** Record set **

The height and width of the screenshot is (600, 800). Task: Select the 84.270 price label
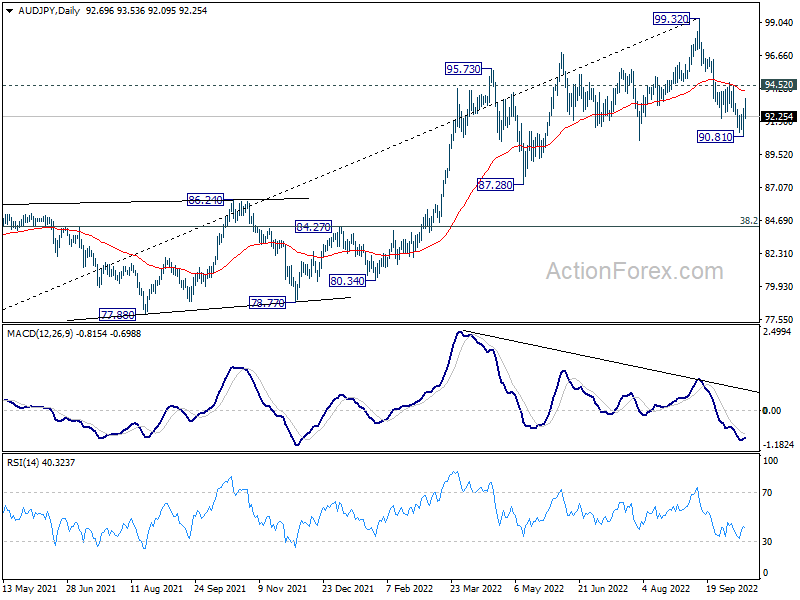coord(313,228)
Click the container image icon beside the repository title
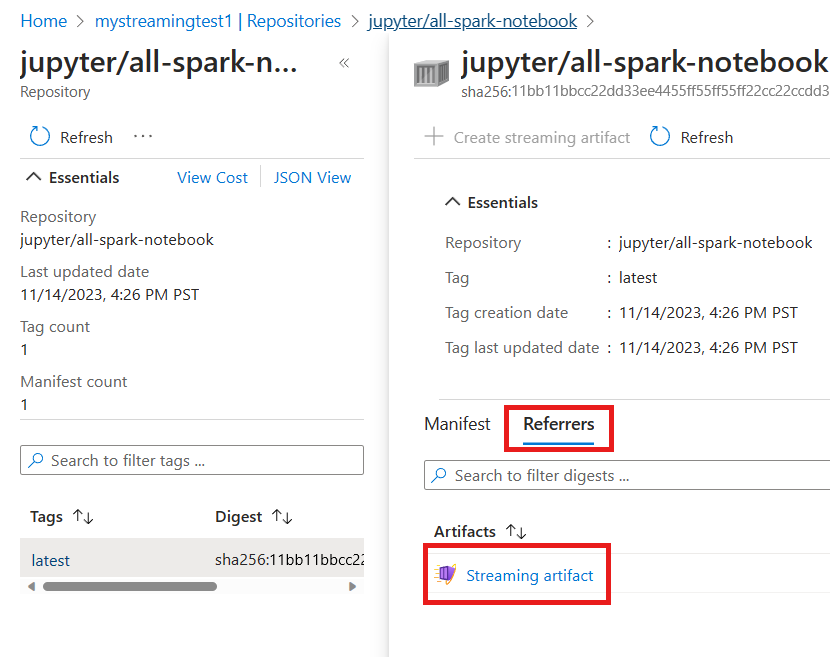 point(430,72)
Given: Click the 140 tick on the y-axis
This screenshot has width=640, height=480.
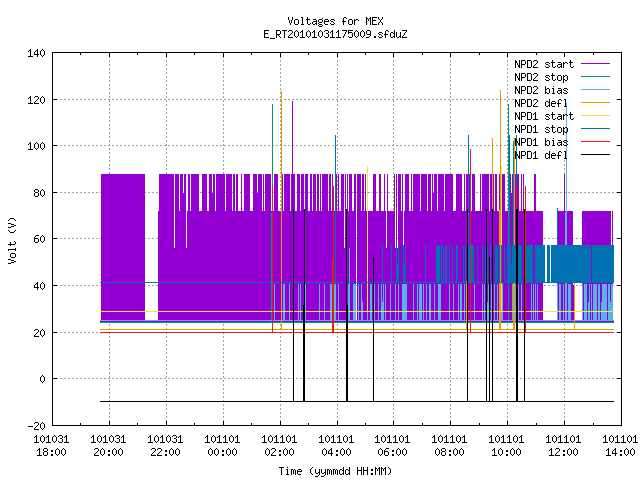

** Exercise instructions **
The copy must match the listing above exactly, except that it holds no pictures.

** Answer box **
The height and width of the screenshot is (600, 800). Task: Select the 84.270 price label
coord(313,228)
Click the container image icon beside the repository title
 point(430,72)
Given: Click the 140 tick on the y-axis
This screenshot has width=640, height=480.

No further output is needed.